_Document extract_
__________________________________________________

I think it became inevitable that traditional 'sites' were going to be in trouble once AI bots gained ground. The user interface is much more organic / user friendly, given that it can be conversational.
It's why big corps were so quick to start building walls/moats around the technology. If end users had control over what sites their AI bots used to pull information from, that'd be a win for the consumer/end-user, and potentially legitimate news sites depending on how the payment structure is sorted out. Eg. Get a personalized bot that references news articles from a curated list of trusted / decent journalist sites across a broad political spectrum, and you'd likely have a really great "AI assistant" to keep you up to date on various current events. This sort of thing would also represent an existential threat to things like Googles core marketing business, as end users could replace many of their 'searches' with a curated personalized AI assistant trained on just reputable sources.
Big tech wants to control that, so that they can advertise via those bots / prioritize their own agenda / paid content. So they want to control the AI sources, and restrict end users' ability to filter garbage. If users end up primarily interacting with an AI avatar, and you can control the products / information that avatar presents, you have a huge amount of control over the individuals and their spending habits. Not much of a surprise.
It'd be cool to see a user friendly local LLM that allowed users to point it at reference sites of their choosing. Pair that with a news-site data standard that streamlines the ability to pull pertinent data, and let news agencies charge a small fee for access to those APIs to fund it a bit. Shifting towards LLM based data delivery, they could even potentially save a bit in terms of print / online publications -- don't need a fancy expensive user-facing web app, if they're all just talking to their LLM-based model-hot AI assistant anyway.

__________________________________________________

_About this exercise_
From the post on AI bots and news sites, return the stretch from "Big tech wants" through "of a surprise.", copied word for word.

(Recorded data)
__________________________________________________

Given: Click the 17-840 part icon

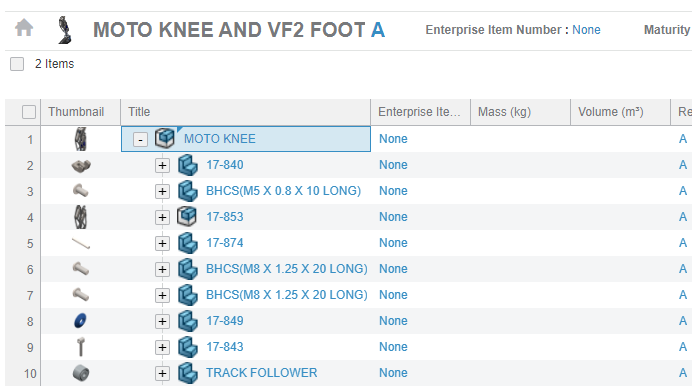Looking at the screenshot, I should [x=188, y=165].
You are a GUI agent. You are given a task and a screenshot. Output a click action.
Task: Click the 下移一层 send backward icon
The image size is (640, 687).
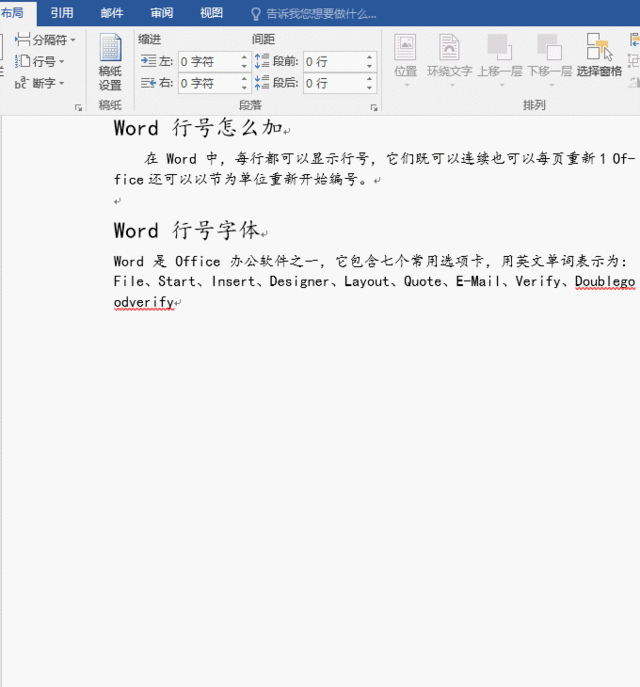pos(549,55)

__________________________________________________

_Finished exercise_
Big tech wants to control that, so that they can advertise via those bots / prioritize their own agenda / paid content. So they want to control the AI sources, and restrict end users' ability to filter garbage. If users end up primarily interacting with an AI avatar, and you can control the products / information that avatar presents, you have a huge amount of control over the individuals and their spending habits. Not much of a surprise.